> [REQUIRED ACTION]: The answer consists of the lines from the line holding "Where should I" through the last line of the entries, retyped exactly, and nothing else. No pictures belong in it.

> [Stored data]:
######

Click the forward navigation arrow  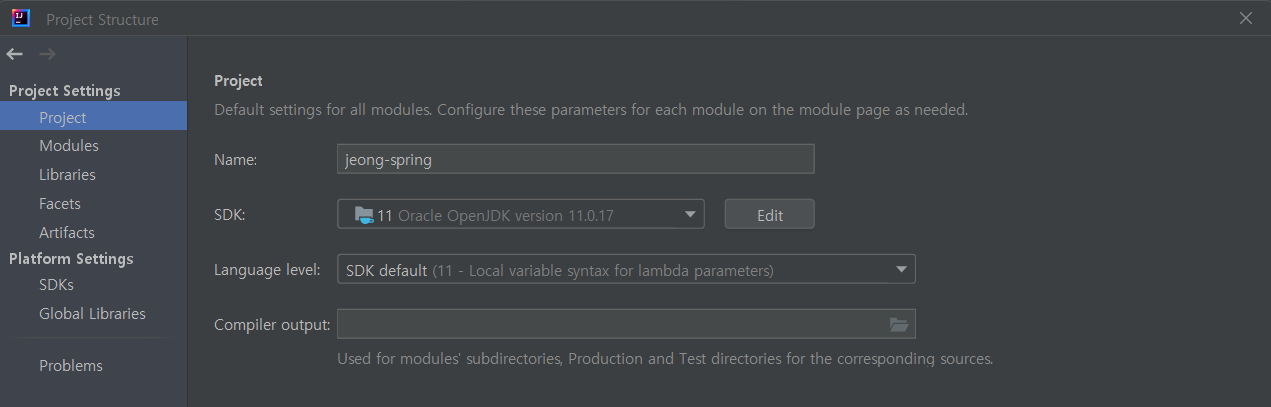click(x=47, y=54)
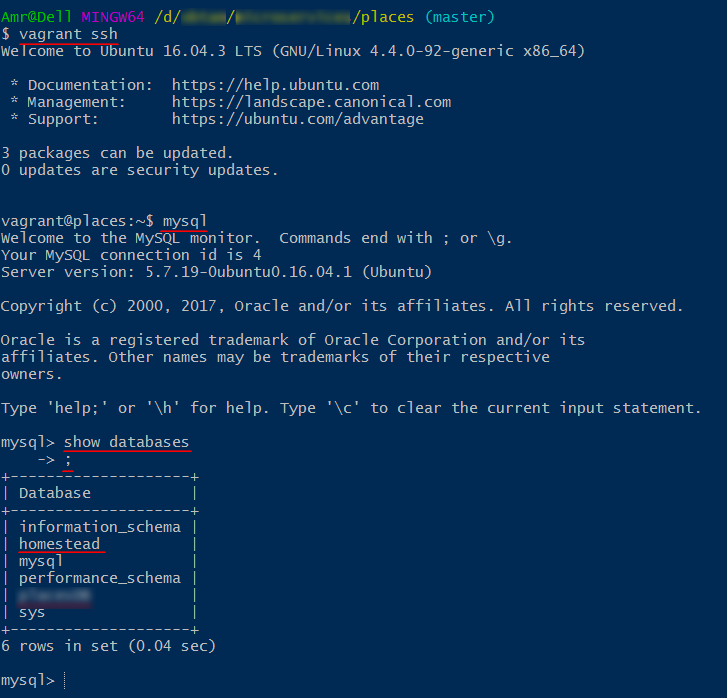Click the performance_schema database row
Viewport: 727px width, 698px height.
pos(100,578)
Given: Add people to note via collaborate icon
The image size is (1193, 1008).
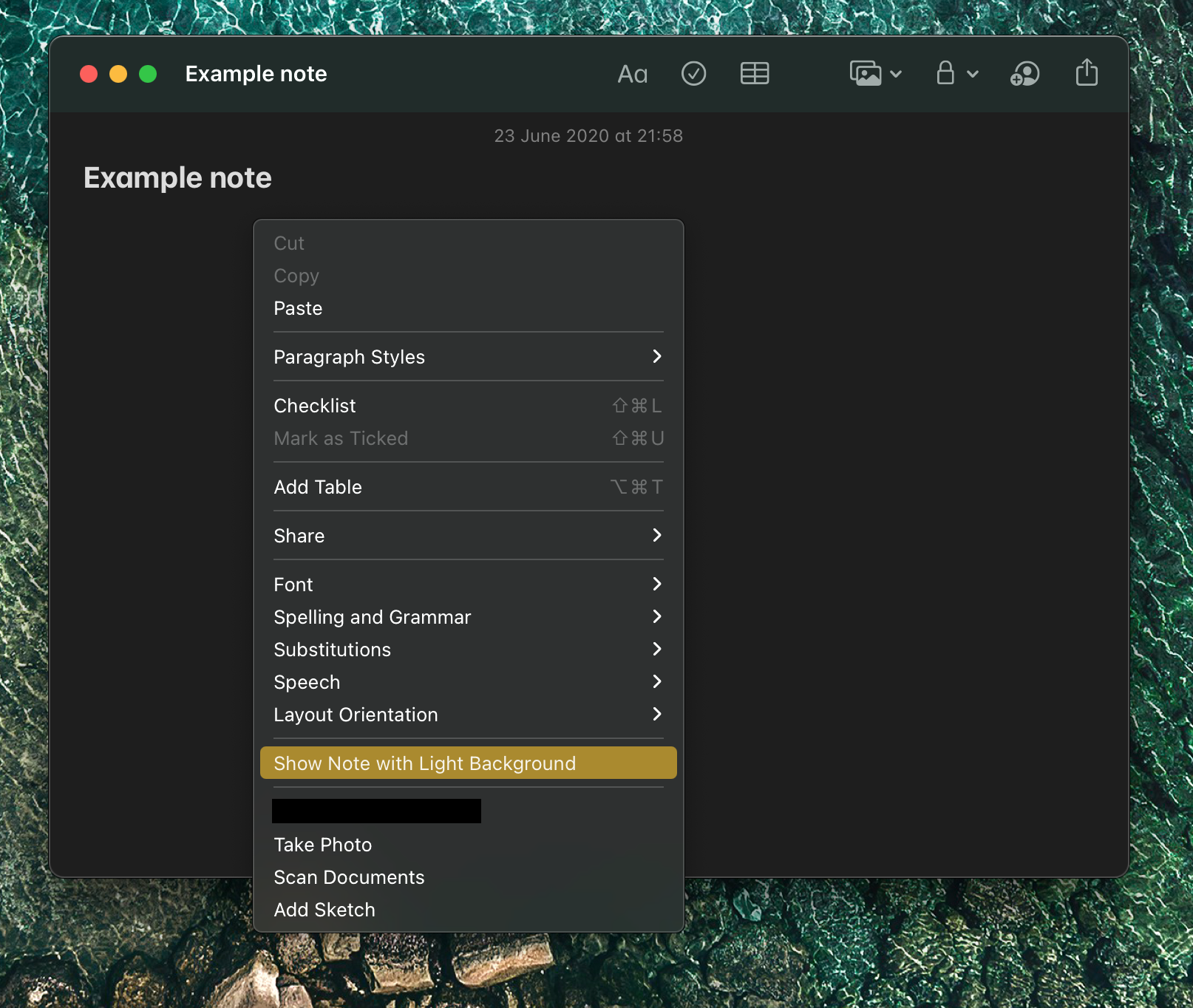Looking at the screenshot, I should (1025, 74).
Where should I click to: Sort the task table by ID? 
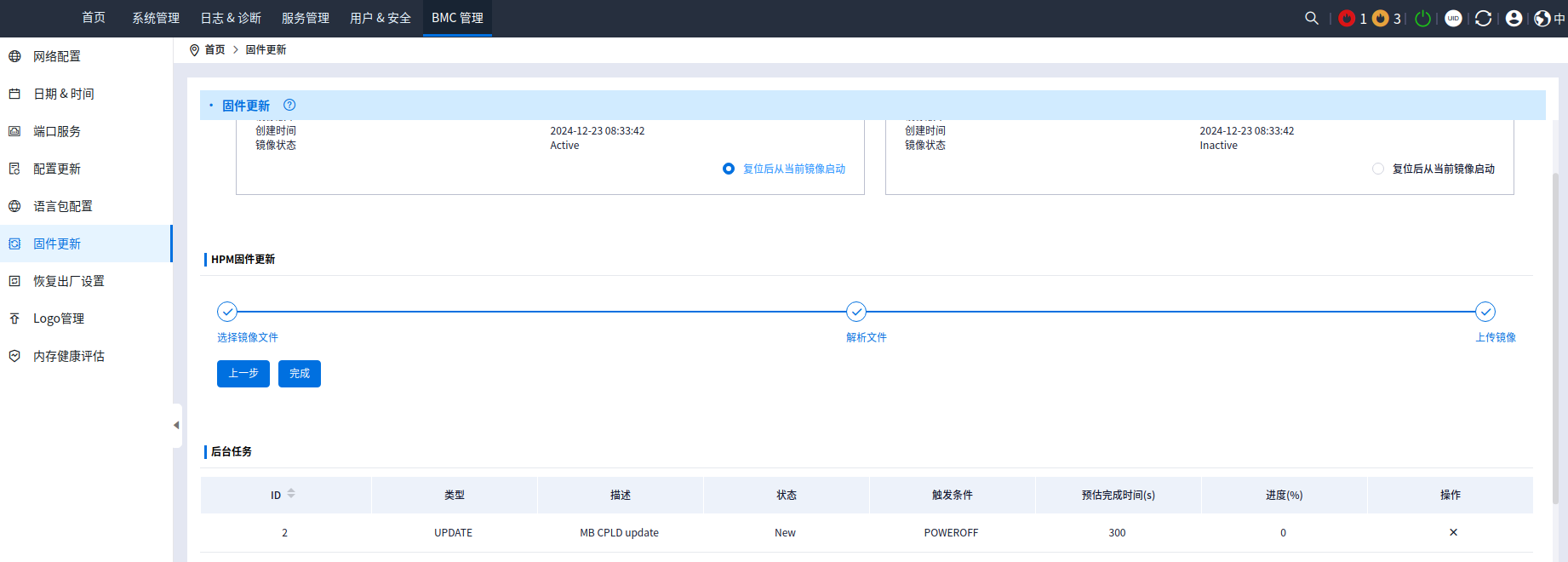pyautogui.click(x=291, y=494)
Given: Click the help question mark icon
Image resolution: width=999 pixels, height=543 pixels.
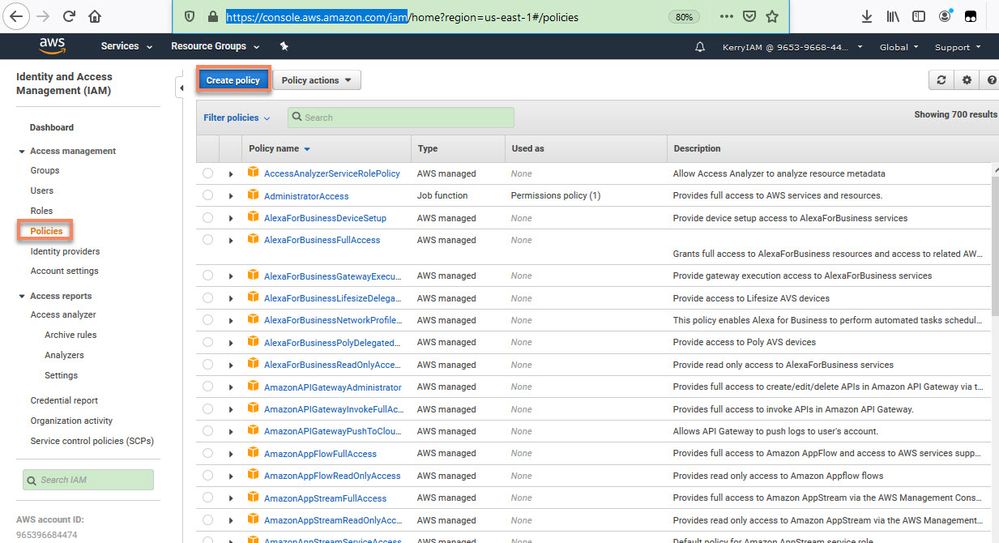Looking at the screenshot, I should [991, 80].
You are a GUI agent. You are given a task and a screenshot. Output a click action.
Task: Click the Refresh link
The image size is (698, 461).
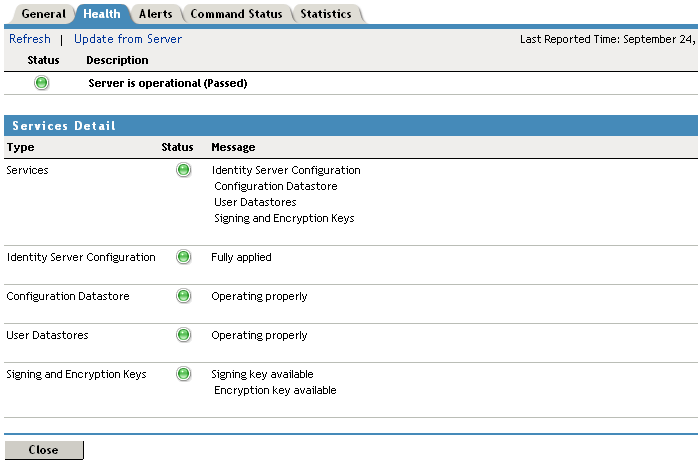click(29, 39)
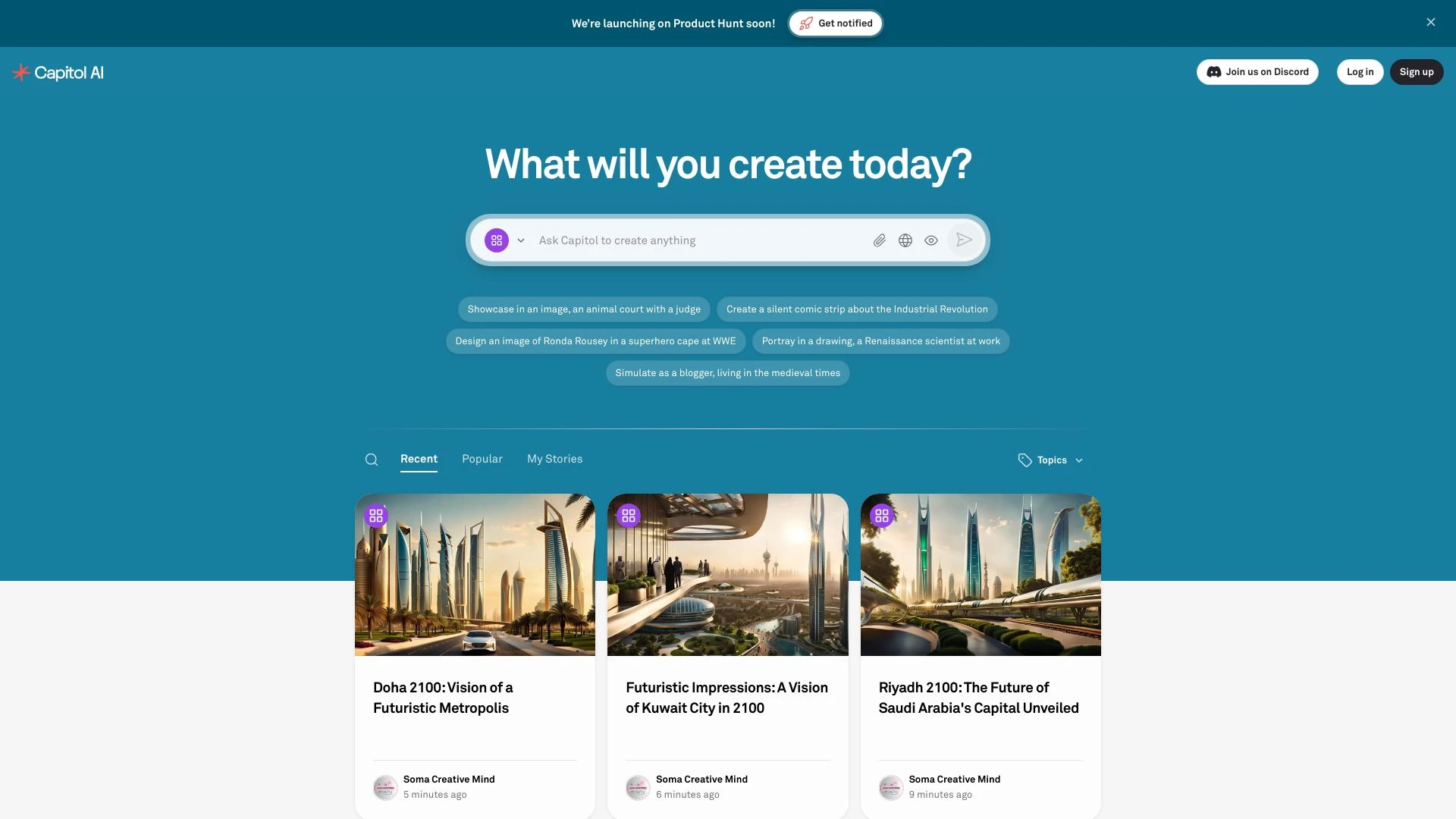The image size is (1456, 819).
Task: Toggle the visibility eye icon in search bar
Action: click(x=930, y=240)
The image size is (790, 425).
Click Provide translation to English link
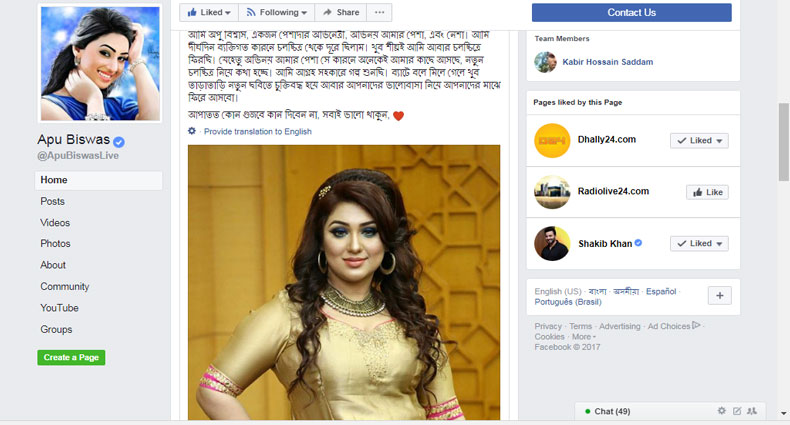(258, 131)
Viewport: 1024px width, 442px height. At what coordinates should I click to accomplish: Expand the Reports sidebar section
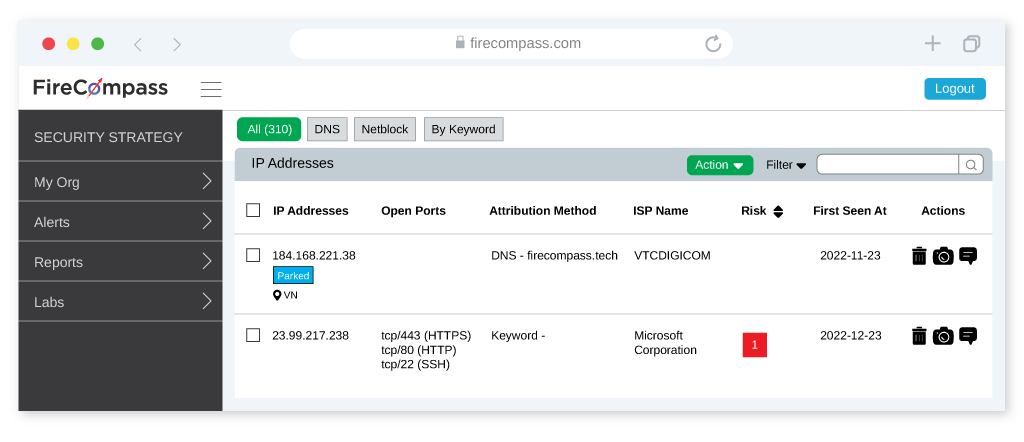pyautogui.click(x=121, y=262)
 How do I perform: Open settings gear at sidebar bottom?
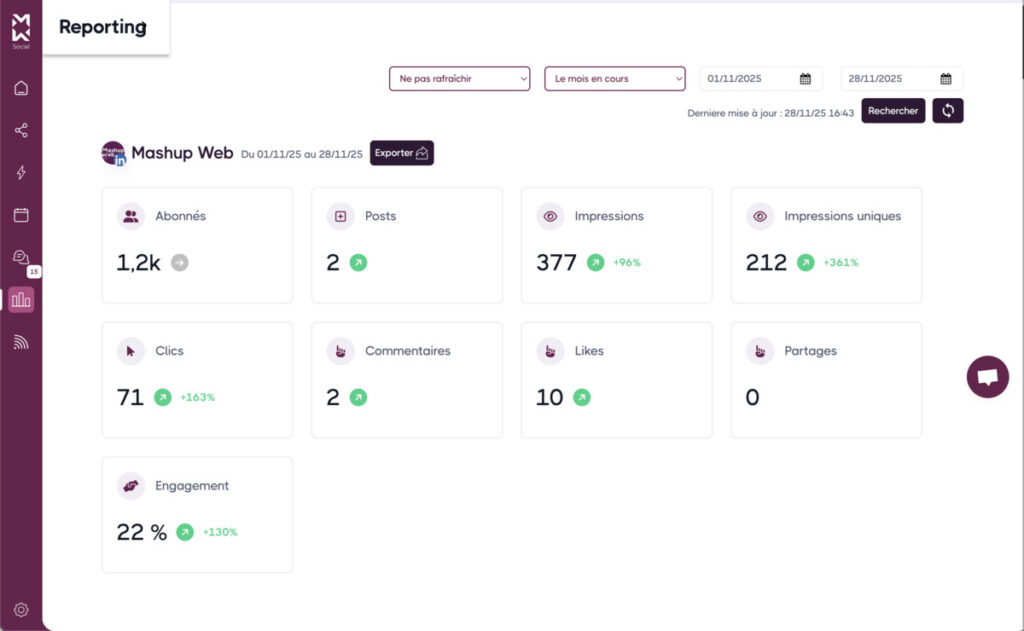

######

> [EXERCISE RESPONSE]:
Where should I click to: Sort the task table by ID? 
pyautogui.click(x=291, y=494)
Given: Click the help question mark icon
Image resolution: width=999 pixels, height=543 pixels.
Looking at the screenshot, I should [991, 80].
You are a GUI agent. You are given a task and a screenshot. Output a click action.
Task: Click the Refresh link
The image size is (698, 461).
click(29, 39)
The image size is (1456, 819).
Task: Toggle the visibility eye icon in search bar
Action: click(x=930, y=240)
The image size is (790, 425).
Click Provide translation to English link
(258, 131)
Viewport: 1024px width, 442px height. At what coordinates should I click to accomplish: Expand the Reports sidebar section
pyautogui.click(x=121, y=262)
 How do I perform: Open settings gear at sidebar bottom?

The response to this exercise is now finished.